Umgeben von Büchern und Zetteln schreibe ich diese Zeilen an meinem Schreibtisch. Ich stecke im Moment mitten in den Schreibarbeiten für meine Abschlussarbeit. Und wenn ich mir so meinen Schreibtisch anschaue, wird es Zeit, dass ich langsam mal fertig werde. Ich freu mich schon drauf, wieder Platz für andere Dinge zu machen. Aber ich freue mich auch, dass ich mir im Moment die Zeit nehmen darf, um „einfach nur“ die Arbeit zu schreiben, schließlich trage ich das Päckchen schon seit über einem halben Jahr mit mir herum.

Es gibt so viel Denkarbeit, Fleißarbeit und Motivationsarbeit, die mit so einer Arbeit verbunden ist – und es gibt Tage oder gar Wochen, in denen gefühlt einfach gar nichts geht. Da kommen dann Gedanken hoch wie: „Oh man, ich werde das nie hinkriegen“, „Ich sollte das Studium abbrechen“, „Bescheuertes Methanpotenzial, bescheuerter Zwergholunder, alles bescheuert, mir hängt mein Thema zum Hals raus“ oder einfach „Ich mag nicht mehr“. In diesen Notsituationen sollte man nicht allein bleiben, denn im ehrlichen Gespräch mit anderen, die auch unter den Freuden und Qualen einer Abschlussarbeit zu leiden haben, stellt sich heraus: Alle erleben tiefergreifende Schrecken rund um die Arbeit.
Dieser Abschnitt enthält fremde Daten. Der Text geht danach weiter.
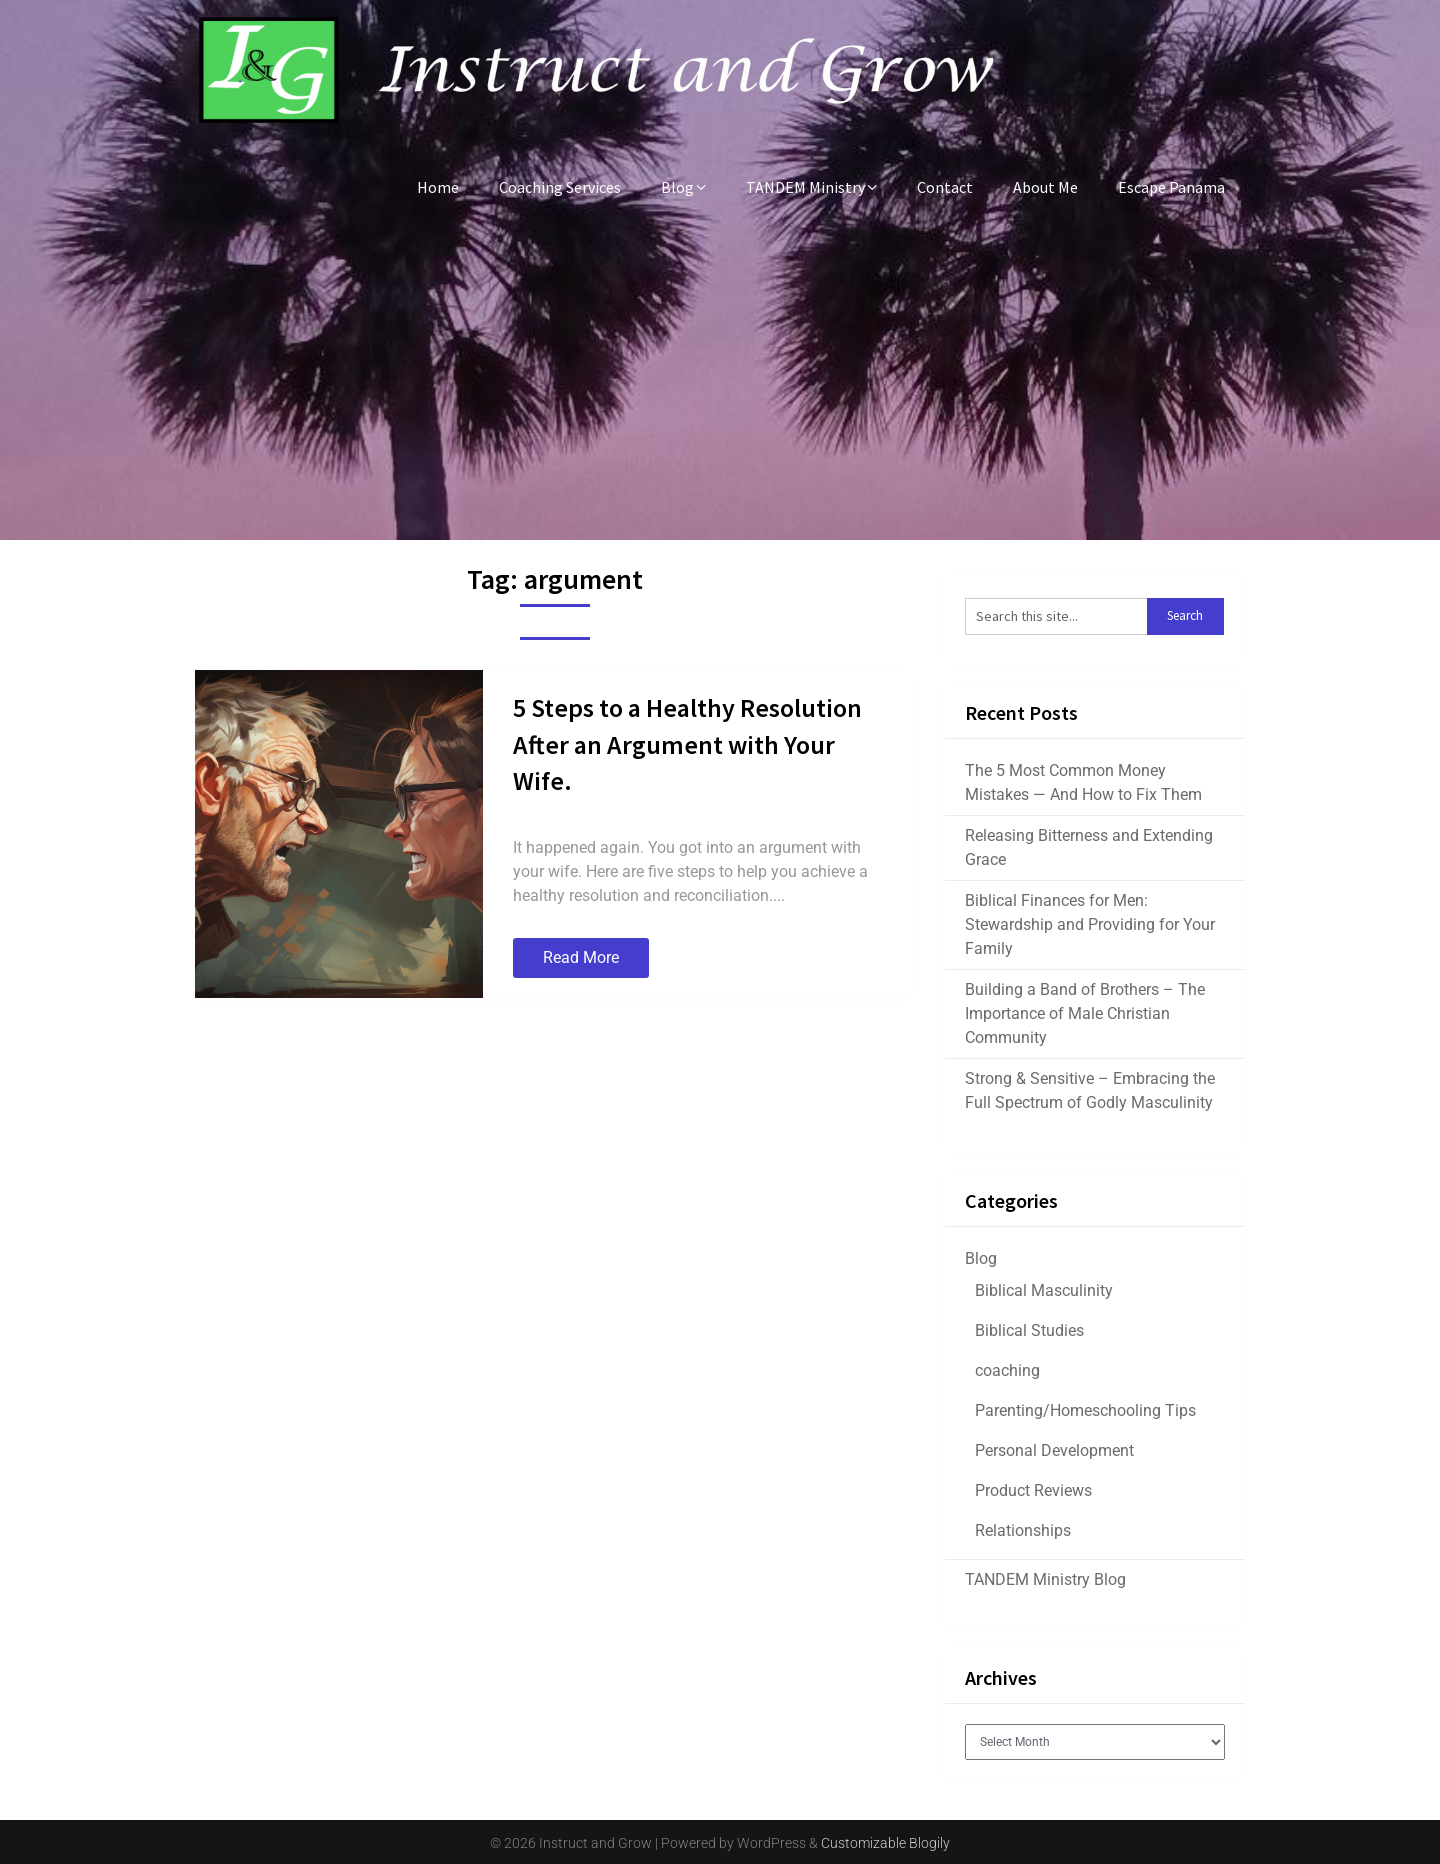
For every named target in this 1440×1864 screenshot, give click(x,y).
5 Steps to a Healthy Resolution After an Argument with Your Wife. (687, 744)
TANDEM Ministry (805, 187)
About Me (1045, 187)
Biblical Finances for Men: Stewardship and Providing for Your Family (1090, 924)
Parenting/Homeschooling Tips (1085, 1410)
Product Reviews (1033, 1490)
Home (438, 187)
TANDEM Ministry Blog (1045, 1579)
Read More (581, 957)
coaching (1007, 1370)
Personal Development (1054, 1450)
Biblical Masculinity (1044, 1290)
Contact (945, 187)
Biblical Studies (1029, 1330)
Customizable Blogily (885, 1843)
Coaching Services (560, 187)
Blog (677, 187)
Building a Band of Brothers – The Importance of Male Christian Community (1085, 1013)
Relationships (1023, 1530)
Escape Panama (1171, 187)
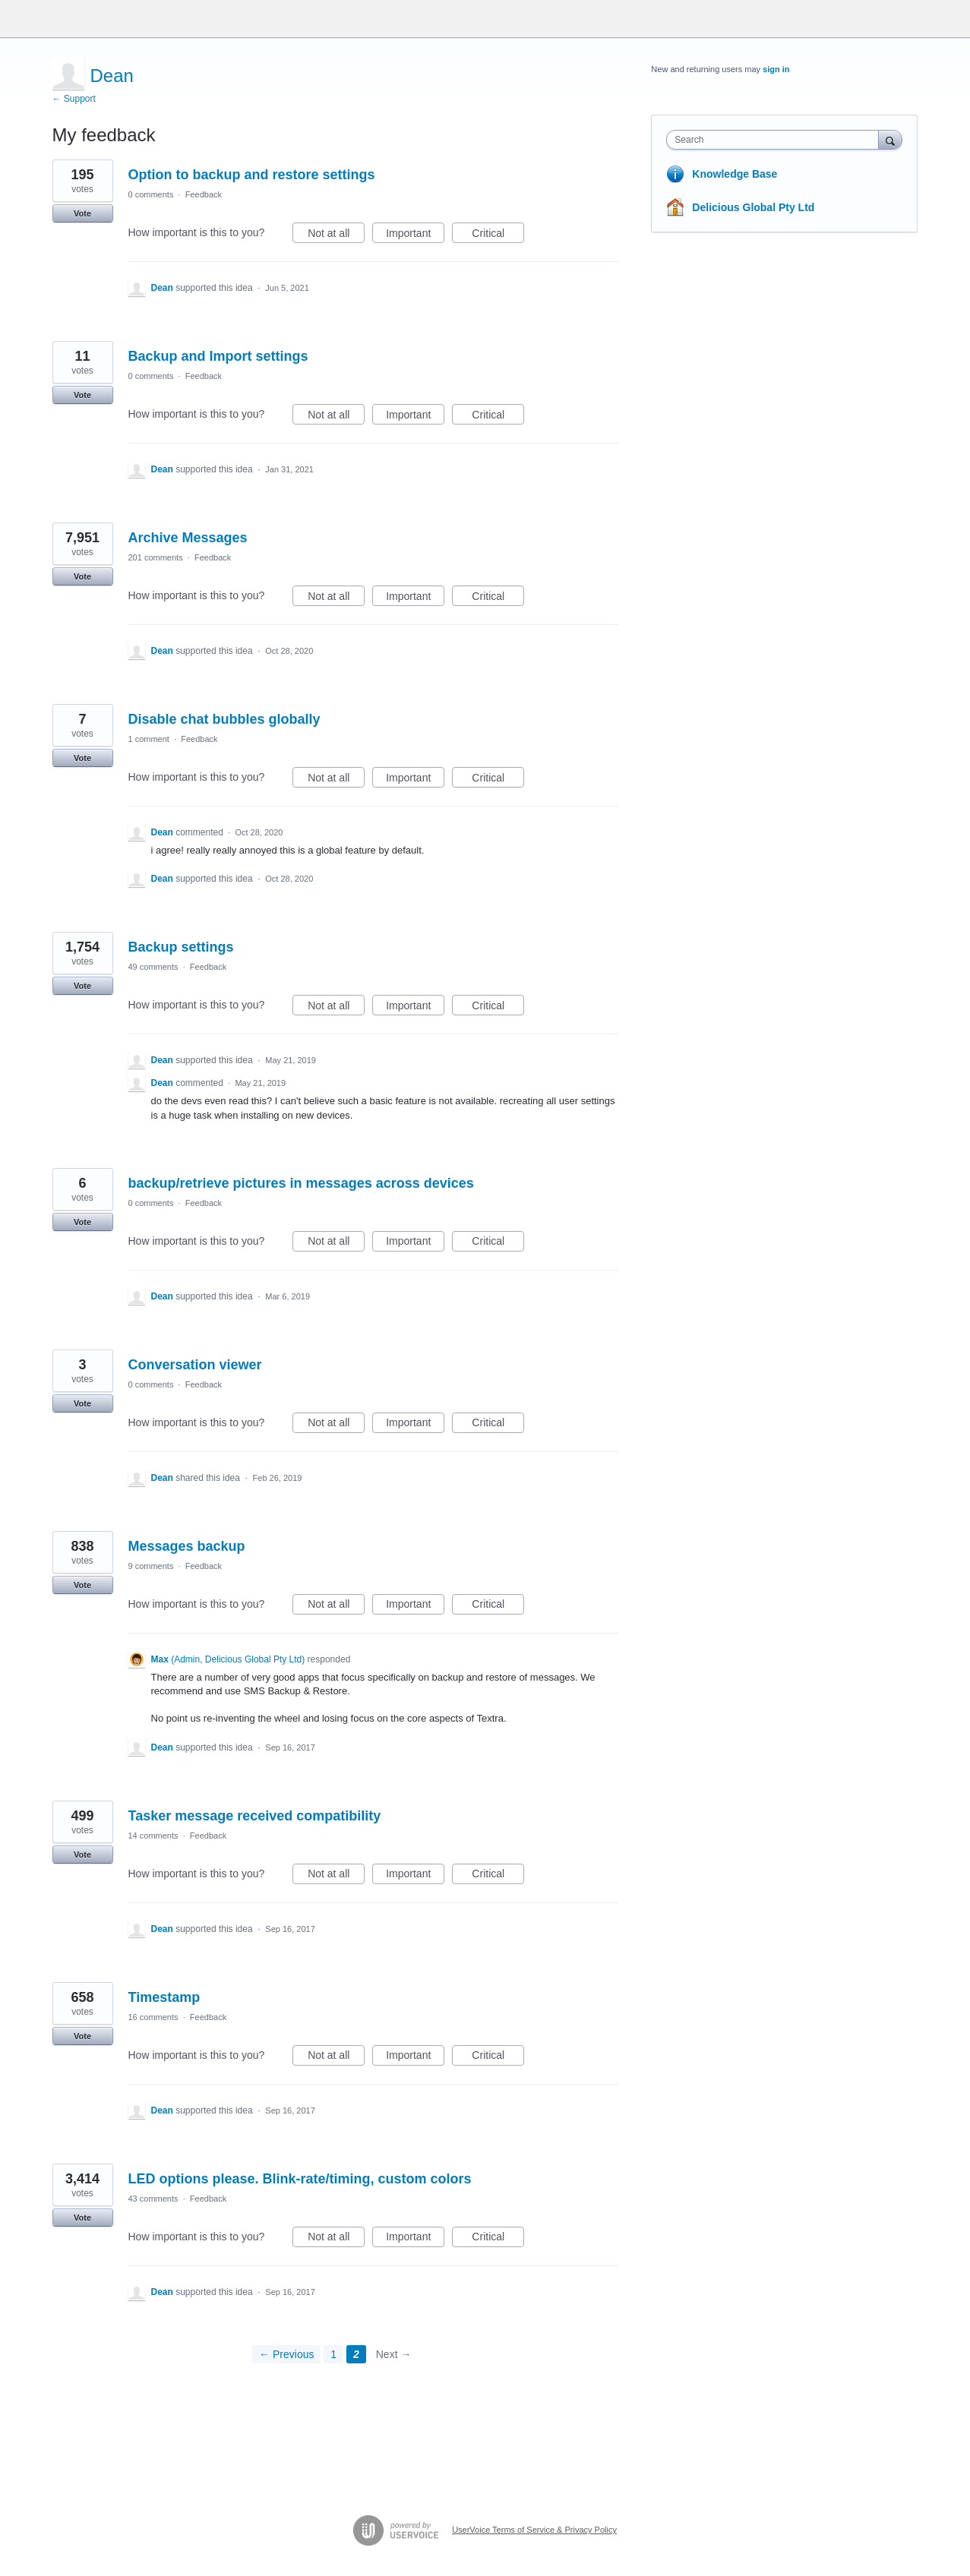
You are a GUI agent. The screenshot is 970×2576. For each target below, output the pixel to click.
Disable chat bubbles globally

Viele haben ebenfalls Angst, nicht fertig zu werden und diverse Schreckmomente, wenn Word, Excel oder einfach der ganze PC abschmiert, große Wutausbrüche beim Einfügen von Bildern und kleinere, wenn sie sich nicht entscheiden können welche Schriftart sie verwenden sollen.
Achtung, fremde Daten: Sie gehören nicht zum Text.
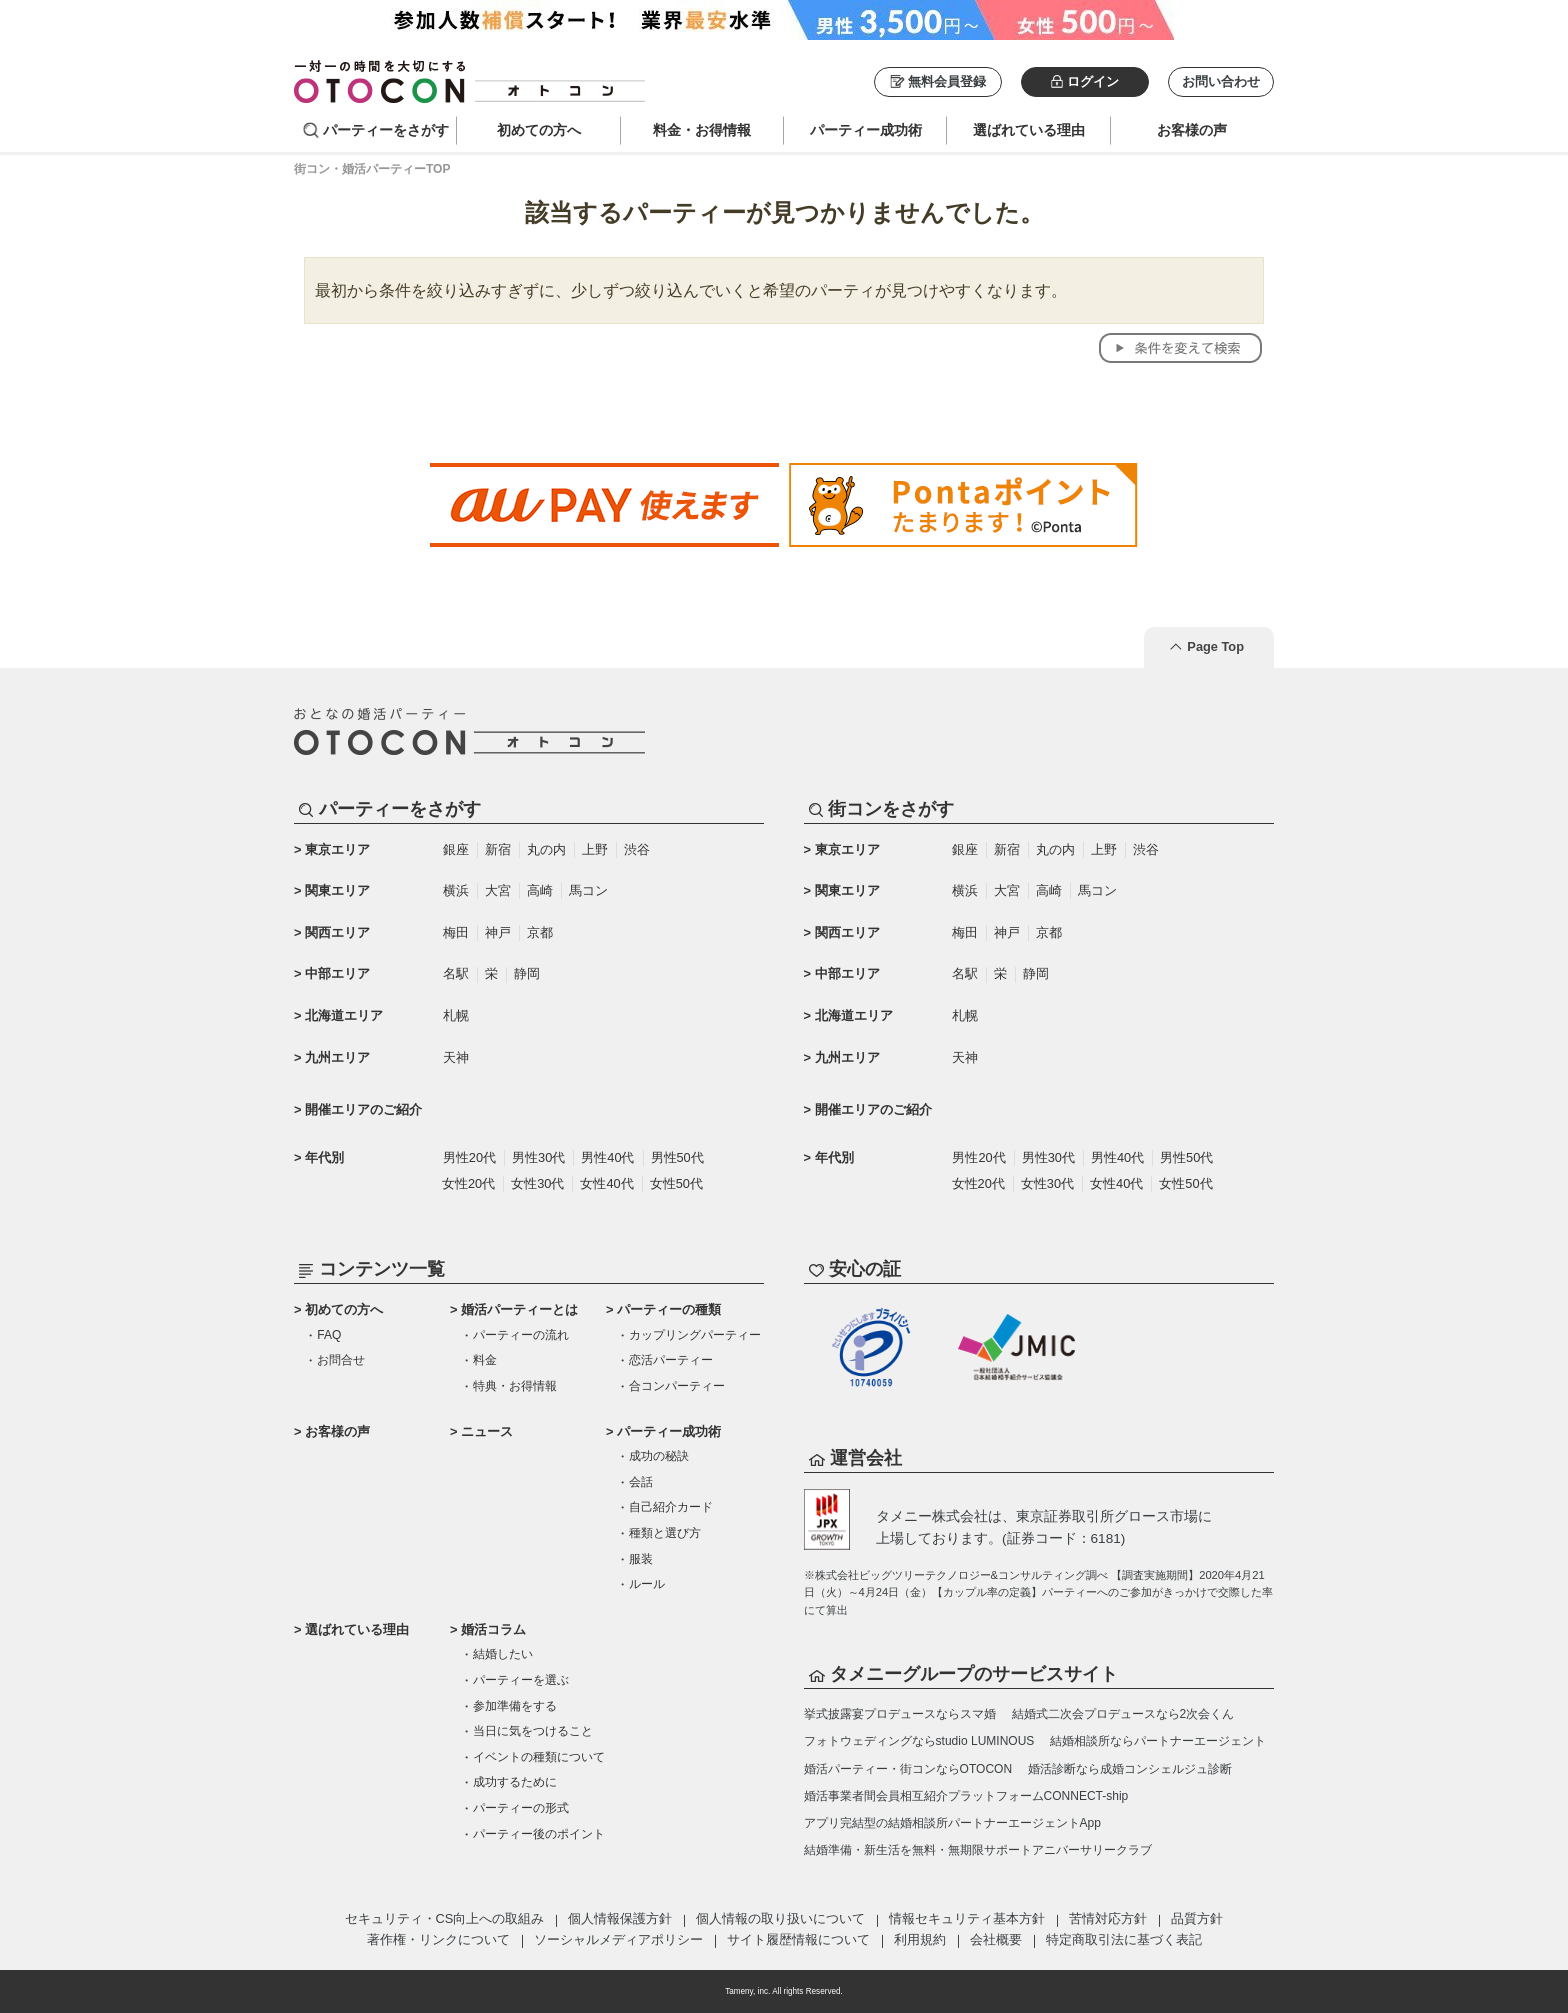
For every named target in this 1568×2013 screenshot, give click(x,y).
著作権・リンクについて (438, 1939)
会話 (641, 1482)
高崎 (540, 890)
In einem Monat ist mein Abgabetermin und eigentlich kann ich wirklich dankbar sein, dass rund um die Versuche meiner Bachelorarbeit gute Ergebnisse für die Biogaserträge des Zwergholunders herausgekommen sind. Das vereinfacht das Schreiben. Jetzt mach ich aber Schluss, denn mein Mann braucht nebenan etwas Unterstützung bei einem Wutausbruch – er formatiert gerade seine Masterarbeit.